[PATCH RESEND 1/2] arm64: dts: rockchip: rk3308: Add gpio-ranges properties

Matthijs Kooijman matthijs at stdin.nl
Tue Mar 10 01:53:29 PDT 2026


Hi Jonas,

Thanks for your review.

> > This does not immediately change functionality, because the
> > gpio-rockchip.c driver has a workaround that defines ranges when they
> > are not present in DT, but that relies on global gpio numbering (so
> > AFAICS only works when the rockchip gpio banks are initialized first and
> > in-order).
> 
> This is strictly not correct, the driver use the gpioX alias id as
> defined in the device tree and does not depend on the initialization
> order.

Ah, I had not realized these aliases existed. However, it seems they are
not actually relevant in this case. My assumption was that gpio
numbering was based on initalizating order, but I see in the code that
GPIO drivers decide themselves (by setting gc->base statically or maybe
based on DT). For the gpio-rockchip driver, these base numbers are
hardcoded to start from 0 in rockchip_pinctrl_get_soc_data(). Dynamic
initialization-order based numbering is also done for drivers that do
not set gc->base, but that starts at GPIO number 512 to prevent
conflicts.

In any case, I will update my commit message to better reflect what is
happening.


> > --- a/arch/arm64/boot/dts/rockchip/rk3308.dtsi
> > +++ b/arch/arm64/boot/dts/rockchip/rk3308.dtsi
> > @@ -889,6 +889,7 @@ gpio0: gpio at ff220000 {
> >  			interrupts = <GIC_SPI 40 IRQ_TYPE_LEVEL_HIGH>;
> >  			clocks = <&cru PCLK_GPIO0>;
> >  			gpio-controller;
> > +			gpio-ranges = <&pinctrl 0 0 32>;
> 
> This matches the driver, but not the hardware according to datasheet, it
> only lists gpio0 A0-C5 used, and not all 32 pins supported by the gpio0
> controller.

Indeed, this seems to be the case, but I wonder if this is a problem?

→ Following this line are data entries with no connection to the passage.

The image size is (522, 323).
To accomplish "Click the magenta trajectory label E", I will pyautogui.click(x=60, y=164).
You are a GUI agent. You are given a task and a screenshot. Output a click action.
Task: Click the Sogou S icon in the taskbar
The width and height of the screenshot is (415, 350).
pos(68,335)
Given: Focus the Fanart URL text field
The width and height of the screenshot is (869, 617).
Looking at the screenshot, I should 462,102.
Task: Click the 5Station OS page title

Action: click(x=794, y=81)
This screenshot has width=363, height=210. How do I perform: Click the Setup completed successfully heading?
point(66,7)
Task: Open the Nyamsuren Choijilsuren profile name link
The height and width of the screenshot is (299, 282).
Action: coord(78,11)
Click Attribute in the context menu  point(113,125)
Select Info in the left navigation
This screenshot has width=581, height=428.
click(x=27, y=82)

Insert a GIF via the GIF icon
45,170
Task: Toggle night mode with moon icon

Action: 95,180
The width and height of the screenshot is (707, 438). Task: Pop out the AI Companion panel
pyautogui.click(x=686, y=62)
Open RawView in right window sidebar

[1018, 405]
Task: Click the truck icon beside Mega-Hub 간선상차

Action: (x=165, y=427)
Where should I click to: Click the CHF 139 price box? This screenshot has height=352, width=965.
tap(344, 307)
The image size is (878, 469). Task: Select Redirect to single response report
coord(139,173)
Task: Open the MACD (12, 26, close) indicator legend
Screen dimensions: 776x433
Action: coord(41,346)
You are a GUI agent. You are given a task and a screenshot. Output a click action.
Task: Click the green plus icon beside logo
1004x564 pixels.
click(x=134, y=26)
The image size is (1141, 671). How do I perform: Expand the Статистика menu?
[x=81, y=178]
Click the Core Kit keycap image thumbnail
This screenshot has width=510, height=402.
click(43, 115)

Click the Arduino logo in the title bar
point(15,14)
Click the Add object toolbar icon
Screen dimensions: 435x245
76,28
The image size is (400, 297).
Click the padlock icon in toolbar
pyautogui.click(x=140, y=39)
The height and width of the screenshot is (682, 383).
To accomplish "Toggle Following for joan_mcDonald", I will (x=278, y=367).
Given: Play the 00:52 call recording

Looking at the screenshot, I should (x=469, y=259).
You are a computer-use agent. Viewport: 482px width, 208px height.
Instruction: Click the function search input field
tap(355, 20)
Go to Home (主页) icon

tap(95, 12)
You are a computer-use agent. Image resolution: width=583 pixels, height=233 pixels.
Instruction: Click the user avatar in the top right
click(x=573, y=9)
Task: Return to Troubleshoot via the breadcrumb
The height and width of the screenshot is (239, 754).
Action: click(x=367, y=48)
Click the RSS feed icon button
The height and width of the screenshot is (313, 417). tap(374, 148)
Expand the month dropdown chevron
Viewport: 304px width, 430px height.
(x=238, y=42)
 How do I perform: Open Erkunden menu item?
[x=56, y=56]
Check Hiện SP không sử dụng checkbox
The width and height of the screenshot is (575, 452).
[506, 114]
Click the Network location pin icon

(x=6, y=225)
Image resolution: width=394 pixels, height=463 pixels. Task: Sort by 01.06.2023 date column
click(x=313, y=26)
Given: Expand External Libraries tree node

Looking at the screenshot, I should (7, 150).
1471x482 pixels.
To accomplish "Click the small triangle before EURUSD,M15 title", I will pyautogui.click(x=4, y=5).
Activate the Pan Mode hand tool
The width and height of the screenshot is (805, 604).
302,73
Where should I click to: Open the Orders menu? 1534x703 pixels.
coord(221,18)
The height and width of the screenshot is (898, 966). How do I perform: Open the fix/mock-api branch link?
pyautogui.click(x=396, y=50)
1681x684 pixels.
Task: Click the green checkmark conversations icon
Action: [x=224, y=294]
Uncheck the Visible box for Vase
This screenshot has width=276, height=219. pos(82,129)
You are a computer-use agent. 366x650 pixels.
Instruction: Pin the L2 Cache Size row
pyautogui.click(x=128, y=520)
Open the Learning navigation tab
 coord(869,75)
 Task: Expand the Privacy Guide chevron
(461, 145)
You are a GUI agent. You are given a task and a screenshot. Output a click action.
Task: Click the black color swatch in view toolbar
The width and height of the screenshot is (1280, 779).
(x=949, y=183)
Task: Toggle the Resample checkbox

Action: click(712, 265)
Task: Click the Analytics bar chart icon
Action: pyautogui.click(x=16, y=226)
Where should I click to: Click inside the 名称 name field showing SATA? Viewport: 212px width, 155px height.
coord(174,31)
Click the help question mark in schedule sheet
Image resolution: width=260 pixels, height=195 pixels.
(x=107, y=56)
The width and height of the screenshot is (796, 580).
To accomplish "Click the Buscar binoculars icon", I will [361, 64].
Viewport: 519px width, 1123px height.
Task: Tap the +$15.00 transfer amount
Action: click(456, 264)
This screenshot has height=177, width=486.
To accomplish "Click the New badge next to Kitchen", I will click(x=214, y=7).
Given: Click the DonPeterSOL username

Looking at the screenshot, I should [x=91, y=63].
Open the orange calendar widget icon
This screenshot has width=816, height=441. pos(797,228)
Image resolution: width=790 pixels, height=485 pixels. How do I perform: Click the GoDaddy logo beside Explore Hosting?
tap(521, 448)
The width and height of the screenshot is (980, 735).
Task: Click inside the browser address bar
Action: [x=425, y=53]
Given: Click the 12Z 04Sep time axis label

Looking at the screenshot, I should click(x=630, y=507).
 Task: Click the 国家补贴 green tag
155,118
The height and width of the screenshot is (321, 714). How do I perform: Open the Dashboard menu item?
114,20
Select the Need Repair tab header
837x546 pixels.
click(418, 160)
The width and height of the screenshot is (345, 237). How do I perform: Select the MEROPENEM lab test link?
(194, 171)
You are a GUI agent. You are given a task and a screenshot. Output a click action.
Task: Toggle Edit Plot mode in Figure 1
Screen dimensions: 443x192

Isee other rockchip devicetree definitions (rk3528, rk3562, rk356x,
rk3576, rk3588) do not care about this and just map all 32 pins. See

	git grep -C 20 rockchip,gpio-bank | grep gpio-ranges

I also think there is no other provision for these missing GPIOs
anywhere - both pinctrl and gpiod seem to expose all 32 pins, even the
one that do not exist.

Limiting the gpio-ranges definitions would prevent writing to reserved
pinctrl registers via the userspace gpio API, which might be useful, but
you would still be able to write to them via a custom devicetree (that
uses non-existing pinctrl pins) and you would still be able to write to
non-existent gpio registers via the userspace API.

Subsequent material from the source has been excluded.